I hate the system that the service center at my car dealership uses. Basically you call in to make an “appointment,” which just means that you’ve reserved the right to wait in line on a particular morning.
Given that people seem to camp out there like nerds in line for Star Wars tickets, you can never hope to be the first in line, and when you get there you’re never really sure if you should pull off into a parking space to wait, or actually stay in the line with the other idling cars until they finally open.
Once they do open, you’re never sure if you should go in or not, because they usually send someone around to the cars to assign them a number. You can go inside and talk to them, but it seems like you’re better off getting a number put on your car’s rearview mirror first, though they don’t actually seem to work on the cars in any sort of particular order anyway, so ultimately being the first in line may not do you all that much good.
In any case, once my car was being attended to, I went off to sit in the waiting area.
Given that something I always does, I expected some sort of problem that would cost me money and leave me without a car for at least a day would pop up. After having sat there for over an hour, I was sure of it, and waited for the shoe to drop once my name was called.
The service guy said, “There’s a problem.”
I said, “There always is.”
However, this one would cost me anything extra and won’t even deprive me of my car. All it will cost me is some irritation and additional waiting.
Basically my car’s computer got reset somehow, which means that there’s no information in it that can be used for the emissions testing. This means that I have to put 50-75 miles on the car to allow it to capture data before bringing it back to get the emissions test done.
And at least with the inspection I don’t have to get it done in the morning; I can bring it in any time during the day.
Of course, I don’t drive around enough to quickly put on 75 miles before the weekend, so it’ll have to wait until next week.
Once I got home I found that I was very tired from having only gotten about 6 hours of sleep, and so, since it was only 9, I considered going back to bed.
While I’d been up, though, I’d gotten hungry, so I also considered making breakfast.
It then became a contest between hungry and tired to determine my next course of action.
After climbing into bed it seemed clear that tired had won, but while I was lying there hunger asserted itself and soon I’d made the move from the bedroom to the kitchen.
From there it was back to bed, where I only managed to half-doze for about an hour.
Once I got up I thought about going to see the movie Children of Men in order to speed up the mile-logging process.
I gave Brian a call to see if he wanted to go with me, but he said he was too swamped today, but that he could do it tomorrow, so that scrapped my plans for the afternoon.
(I’ll bet he would have cleared his calendar if I’d said I wanted to see Stomp the Yard)
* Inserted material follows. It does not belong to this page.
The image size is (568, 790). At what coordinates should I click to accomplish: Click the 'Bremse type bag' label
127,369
And that’s been my day so far. I still may venture out into the world to get a few things, though I don’t need much, as I managed to stock up pretty well last week when I went shopping.
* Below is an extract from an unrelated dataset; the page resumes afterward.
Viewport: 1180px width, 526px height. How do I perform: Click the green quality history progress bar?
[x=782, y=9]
Oh Yeah, I Forgot One Department:
When bitching about commercials yesterday I forgot one.
It’s the commercial in which we find ourselves at some sort of party where a group of attractive(ish) women in their 30s are gathered around having a discussion about birth control, and one of them brings up this exciting new product.
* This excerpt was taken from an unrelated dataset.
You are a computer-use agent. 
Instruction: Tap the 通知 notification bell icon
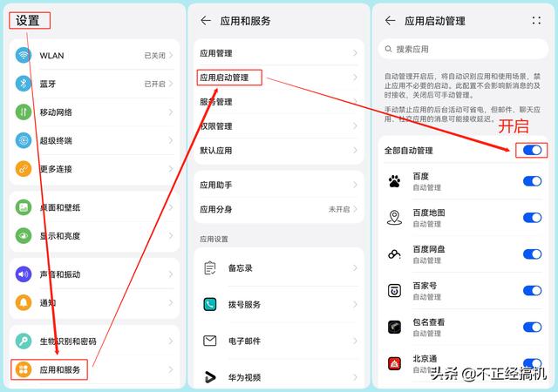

Once she mentions it, one of the other chicks says, “Oh yeah, I’ve heard about that,” and then proceeds to completely take over the conversation, rattling off facts about the product as though she’s some sort of paid spokesperson for it.
After she finishes reciting the pharmaceutical company boilerplate, one of the friends jokingly says, “Show off,” to which the spokesmodel says, “Hey, I didn’t go to medical school for nothing.”
They all share a hearty laugh, and go back to their Sex in the City-esque repartee.
The thing that bothers me is that chick who brought up the product in the first place never gets to talk about it, and doesn’t seem bothered by the way her friend, who obviously has a compulsive need to be the center of attention and can’t wait for an opportunity to rub the fact that she went to medical school in all of their faces.
If I were the chick who got shouted down by Dr. Talksalot, I’d be all like, “Bitch, I was talking. Nobody asked for you to recite the press release you got from the pharmaceutical company along with your free samples, all right? We all know you went to medical school seeing as how you never talk about anything else.”

In any case, that’s it for this particular edition of pointlessness.